Hamlet, to Rosencrantz and Guildenstern: "What a piece of work is a man! How noble in reason! How infinite in faculty! In form and moving, how express and admirable! In action, how like an angel! In apprehension, how like a god! The beauty of the world! The paragon of animals! And yet, to me, what is this quintessence of dust?"
. . Dust? Who are you? After a set of stock answers that would fill in the blanks on an imagined form, you might finally say, in a 1960's vein, "I am an expression of the universe." A phrase that's almost trite. Throw it away. Yes, it's true, but someone simply said it and you simply heard it. Even to "know" it scientifically is nothing, tho necessary. To understand it is considerable, tho not everything. Move that stuff from the "know about" column to the "understand" column.
. . To feel it, as you could feel the sunset, or to realize that the Earth turns --to feel that in such a way that you could not possibly find words for the feeling-- that is something!
. . The feeling of insignificance as we regard the cosmos . feels good. Why is that? Isn't insignificance a bad feeling?
. . I think it's because we instinctively feel the truth; that we are part of an unimaginably big and complex thing; yet, a thing not outside ourselves; therefore, we can feel proud. There's no "it against us". We know it won't reject us. We generate our own feelings about it. And all we can do is feel about it --it's beyond thinking about. You are part of the Gaia... not as a member is part of a club, but as a hand is part of a human.
. . People have felt that way about the ocean for a long time. But it's simply big. We see only water, and only the surface of it at that. For me, the thing most beautiful in its complexity is a rain forest. But that doesn't mean I'd want to live there, tho some people can do so quite happily. I want the protection it gives my environment --wherever I am.
. . The grandeur of the cosmos is not always benign toward rain forests and other living things. Things happen. The biggest thing happens every 28 million years or so. The last few events apparently weren't as bad (1908, Tunguska, Siberia) but the big one before that was a hammer!
. . There is little doubt left that the dinosaurs were wiped out when Earth was hit by one or a few planetisimals. That was the big opportunity for scurrying little forest things called mammals. That disaster ("bad-star") opened the door for us. It was, essentially, the time when the universe began to make the expression "human".
. . We call that time --65 million years ago-- the K-T boundary. I think that after it, there would've been a mass evolution of many species toward an immediate increase in body-size. Some species probably changed habits between solitary and pack-hunting.
. . (Can this be one trouble with human communication; that we have switched only so recently from pack-hunting, to towns, to be increasingly solitary? . This would be due to our culture, our increase in body-size, and our new hi-tech weapons.)

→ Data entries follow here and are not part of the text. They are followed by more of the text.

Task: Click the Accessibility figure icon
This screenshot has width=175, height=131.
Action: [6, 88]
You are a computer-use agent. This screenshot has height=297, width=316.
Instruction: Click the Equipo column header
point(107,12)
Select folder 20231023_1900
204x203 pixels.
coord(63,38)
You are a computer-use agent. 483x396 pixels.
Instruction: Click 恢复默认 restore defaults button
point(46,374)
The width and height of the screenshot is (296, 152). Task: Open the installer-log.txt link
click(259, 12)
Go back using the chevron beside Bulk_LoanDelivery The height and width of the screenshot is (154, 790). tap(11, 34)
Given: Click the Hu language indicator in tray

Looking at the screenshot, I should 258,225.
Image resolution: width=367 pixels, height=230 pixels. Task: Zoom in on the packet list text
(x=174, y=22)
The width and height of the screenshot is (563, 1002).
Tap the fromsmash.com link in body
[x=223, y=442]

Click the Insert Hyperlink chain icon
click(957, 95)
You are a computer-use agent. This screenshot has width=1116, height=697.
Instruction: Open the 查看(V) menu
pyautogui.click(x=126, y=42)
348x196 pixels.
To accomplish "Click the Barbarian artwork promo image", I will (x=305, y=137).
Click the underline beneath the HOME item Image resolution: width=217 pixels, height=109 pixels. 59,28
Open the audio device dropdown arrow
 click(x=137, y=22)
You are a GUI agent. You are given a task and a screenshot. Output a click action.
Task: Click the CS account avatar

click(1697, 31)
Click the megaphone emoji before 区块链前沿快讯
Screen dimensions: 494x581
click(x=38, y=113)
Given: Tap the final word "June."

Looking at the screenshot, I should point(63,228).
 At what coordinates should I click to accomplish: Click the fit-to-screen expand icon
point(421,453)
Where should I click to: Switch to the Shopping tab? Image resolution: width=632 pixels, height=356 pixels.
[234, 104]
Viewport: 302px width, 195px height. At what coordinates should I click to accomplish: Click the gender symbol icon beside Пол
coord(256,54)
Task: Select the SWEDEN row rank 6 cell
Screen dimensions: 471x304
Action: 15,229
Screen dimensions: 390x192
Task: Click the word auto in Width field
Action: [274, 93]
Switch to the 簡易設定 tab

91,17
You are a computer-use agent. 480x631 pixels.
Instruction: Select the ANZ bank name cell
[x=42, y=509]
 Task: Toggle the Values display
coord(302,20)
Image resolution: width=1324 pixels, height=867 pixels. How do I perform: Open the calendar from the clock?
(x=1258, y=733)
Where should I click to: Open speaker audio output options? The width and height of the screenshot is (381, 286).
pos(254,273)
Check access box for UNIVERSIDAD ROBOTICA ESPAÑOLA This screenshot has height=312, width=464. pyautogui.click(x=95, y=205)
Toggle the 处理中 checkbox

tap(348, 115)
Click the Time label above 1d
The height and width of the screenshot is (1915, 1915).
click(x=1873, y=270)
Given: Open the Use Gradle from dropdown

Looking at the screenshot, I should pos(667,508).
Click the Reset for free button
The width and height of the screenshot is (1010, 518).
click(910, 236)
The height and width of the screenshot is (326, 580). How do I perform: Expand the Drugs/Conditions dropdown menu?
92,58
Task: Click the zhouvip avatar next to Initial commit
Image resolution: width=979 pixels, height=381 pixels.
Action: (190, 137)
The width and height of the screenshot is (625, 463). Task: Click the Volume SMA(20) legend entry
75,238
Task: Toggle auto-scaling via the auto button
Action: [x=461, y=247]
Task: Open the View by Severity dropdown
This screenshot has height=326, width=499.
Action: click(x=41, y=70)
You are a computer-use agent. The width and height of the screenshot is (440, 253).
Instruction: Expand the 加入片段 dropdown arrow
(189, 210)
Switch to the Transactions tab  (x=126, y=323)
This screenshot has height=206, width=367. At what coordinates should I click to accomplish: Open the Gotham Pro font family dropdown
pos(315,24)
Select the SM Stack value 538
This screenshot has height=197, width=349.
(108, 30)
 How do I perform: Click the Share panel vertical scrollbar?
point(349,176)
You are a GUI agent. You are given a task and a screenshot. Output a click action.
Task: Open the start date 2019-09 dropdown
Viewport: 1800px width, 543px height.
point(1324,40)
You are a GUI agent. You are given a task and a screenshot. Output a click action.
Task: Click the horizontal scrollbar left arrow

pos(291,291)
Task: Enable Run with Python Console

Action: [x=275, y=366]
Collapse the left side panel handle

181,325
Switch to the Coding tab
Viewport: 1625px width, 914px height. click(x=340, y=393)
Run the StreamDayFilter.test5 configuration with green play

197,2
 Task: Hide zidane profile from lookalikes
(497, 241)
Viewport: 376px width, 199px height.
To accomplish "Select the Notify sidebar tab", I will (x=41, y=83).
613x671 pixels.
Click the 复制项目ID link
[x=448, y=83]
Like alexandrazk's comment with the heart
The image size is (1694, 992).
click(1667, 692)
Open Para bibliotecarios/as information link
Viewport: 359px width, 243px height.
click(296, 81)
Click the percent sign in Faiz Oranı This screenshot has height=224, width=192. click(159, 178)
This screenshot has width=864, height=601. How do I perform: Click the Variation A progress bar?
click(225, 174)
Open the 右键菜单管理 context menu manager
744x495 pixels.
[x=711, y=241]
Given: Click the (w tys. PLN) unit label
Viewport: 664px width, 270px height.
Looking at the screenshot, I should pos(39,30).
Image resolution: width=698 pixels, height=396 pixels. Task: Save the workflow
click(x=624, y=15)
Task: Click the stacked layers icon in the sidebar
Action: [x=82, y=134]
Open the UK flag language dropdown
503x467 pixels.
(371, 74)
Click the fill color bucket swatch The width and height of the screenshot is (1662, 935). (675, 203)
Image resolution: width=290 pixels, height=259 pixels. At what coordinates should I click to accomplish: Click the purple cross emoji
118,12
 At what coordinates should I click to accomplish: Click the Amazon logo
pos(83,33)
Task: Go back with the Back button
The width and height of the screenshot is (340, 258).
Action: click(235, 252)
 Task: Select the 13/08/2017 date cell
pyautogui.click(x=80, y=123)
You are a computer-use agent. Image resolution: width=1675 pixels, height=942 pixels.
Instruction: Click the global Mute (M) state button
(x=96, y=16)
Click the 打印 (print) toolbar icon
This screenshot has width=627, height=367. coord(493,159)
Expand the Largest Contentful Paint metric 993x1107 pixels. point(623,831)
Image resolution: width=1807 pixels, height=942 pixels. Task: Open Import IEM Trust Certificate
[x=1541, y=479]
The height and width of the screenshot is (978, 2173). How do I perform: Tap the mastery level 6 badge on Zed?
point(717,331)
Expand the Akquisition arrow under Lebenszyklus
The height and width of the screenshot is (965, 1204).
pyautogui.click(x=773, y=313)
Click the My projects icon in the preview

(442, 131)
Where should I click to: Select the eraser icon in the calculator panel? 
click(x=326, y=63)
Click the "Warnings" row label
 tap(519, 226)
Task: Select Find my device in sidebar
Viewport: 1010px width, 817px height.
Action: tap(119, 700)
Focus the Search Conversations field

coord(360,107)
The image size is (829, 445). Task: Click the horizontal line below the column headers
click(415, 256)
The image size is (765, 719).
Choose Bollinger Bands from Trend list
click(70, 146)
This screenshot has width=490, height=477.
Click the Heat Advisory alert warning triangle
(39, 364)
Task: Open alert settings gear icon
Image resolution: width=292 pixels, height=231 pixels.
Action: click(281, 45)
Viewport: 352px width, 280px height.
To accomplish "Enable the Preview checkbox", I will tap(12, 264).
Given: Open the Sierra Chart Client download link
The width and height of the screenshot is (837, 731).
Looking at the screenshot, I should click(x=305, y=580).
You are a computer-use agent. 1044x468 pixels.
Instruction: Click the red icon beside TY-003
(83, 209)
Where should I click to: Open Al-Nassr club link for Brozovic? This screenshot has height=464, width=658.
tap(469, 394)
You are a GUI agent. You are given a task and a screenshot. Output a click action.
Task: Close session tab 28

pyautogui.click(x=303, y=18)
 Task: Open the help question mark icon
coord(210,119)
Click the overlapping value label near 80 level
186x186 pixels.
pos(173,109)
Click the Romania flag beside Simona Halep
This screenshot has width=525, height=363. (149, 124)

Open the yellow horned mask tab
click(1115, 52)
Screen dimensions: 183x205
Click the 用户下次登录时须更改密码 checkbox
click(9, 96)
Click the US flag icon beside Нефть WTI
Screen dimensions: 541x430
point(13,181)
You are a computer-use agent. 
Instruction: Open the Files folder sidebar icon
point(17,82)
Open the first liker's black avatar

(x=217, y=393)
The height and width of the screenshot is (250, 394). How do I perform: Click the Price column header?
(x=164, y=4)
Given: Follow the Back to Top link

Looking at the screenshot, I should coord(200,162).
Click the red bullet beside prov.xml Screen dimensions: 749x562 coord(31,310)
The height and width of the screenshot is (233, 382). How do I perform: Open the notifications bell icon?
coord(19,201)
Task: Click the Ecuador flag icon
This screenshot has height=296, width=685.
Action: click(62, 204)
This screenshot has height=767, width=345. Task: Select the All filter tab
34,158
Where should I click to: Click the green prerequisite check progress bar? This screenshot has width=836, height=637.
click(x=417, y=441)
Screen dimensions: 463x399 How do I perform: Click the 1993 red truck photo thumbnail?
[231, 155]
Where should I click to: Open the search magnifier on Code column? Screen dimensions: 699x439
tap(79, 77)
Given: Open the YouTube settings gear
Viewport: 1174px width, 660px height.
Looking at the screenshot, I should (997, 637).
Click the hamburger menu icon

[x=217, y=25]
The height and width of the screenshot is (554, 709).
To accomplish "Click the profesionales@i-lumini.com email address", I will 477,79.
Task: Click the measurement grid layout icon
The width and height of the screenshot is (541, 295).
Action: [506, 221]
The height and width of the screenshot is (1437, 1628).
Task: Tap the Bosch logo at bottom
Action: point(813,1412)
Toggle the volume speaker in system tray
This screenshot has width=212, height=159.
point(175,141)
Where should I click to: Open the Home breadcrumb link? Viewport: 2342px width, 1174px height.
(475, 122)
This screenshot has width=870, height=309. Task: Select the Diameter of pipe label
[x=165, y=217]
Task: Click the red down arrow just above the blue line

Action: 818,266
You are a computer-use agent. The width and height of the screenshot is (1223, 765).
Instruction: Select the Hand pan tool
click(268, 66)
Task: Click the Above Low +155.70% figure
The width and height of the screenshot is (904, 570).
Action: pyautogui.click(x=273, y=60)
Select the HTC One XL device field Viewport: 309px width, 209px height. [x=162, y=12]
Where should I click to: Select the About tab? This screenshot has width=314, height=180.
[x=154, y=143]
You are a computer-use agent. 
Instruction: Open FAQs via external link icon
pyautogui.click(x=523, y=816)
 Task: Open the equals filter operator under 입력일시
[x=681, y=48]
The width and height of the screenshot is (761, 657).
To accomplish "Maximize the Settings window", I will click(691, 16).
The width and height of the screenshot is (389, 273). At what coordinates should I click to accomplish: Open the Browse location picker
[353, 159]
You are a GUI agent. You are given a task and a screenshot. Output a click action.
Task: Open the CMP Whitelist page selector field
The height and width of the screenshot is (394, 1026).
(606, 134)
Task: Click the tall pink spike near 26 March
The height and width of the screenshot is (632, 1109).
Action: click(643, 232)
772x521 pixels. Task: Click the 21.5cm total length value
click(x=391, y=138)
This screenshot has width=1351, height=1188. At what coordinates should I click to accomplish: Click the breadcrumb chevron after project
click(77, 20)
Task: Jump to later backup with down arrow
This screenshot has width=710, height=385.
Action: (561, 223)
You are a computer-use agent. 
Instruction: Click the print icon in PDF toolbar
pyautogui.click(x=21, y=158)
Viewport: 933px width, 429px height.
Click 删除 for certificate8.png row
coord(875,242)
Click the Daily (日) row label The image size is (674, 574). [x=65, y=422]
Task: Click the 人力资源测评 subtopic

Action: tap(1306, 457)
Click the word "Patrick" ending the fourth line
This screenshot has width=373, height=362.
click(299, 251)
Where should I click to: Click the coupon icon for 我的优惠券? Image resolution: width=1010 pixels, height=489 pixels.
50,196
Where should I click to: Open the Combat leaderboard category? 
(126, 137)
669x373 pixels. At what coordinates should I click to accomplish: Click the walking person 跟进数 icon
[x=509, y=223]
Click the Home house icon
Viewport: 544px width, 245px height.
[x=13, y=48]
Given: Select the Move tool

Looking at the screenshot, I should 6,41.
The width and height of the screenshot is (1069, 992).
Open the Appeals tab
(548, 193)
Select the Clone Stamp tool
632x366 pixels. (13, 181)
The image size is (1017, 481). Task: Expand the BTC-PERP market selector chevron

. . The extinction event shook the Gaian system of life severely, but it survived. It, but not most species in it. The dinosaurs had been extremely successful, but every animal over 10 kilos in weight went extinct. The little survivors quickly evolved into a new balance, though it must have been a chaotic time.
. . With a vast number of ecological niches opened, evolution must've been fast. Shapes, sizes, and functions changed. Most animals got bigger, of course, including the one that would eventually become human. Note that it didn't have to be that way. A lot of luck went into our path.
. . A disastrous change such as the extinction event is happening again now, and obviously... we are the culprits.
. . In technological societies, we've built cities around people. When we destroy nature for our seeming profit, or put up barriers, or distance ourselves, we remove our contact with it. This has already happened for most of the world's people. It then becomes difficult for the people to realize (experience) their place in nature. They have no experience of it. They can't find their place in it any more.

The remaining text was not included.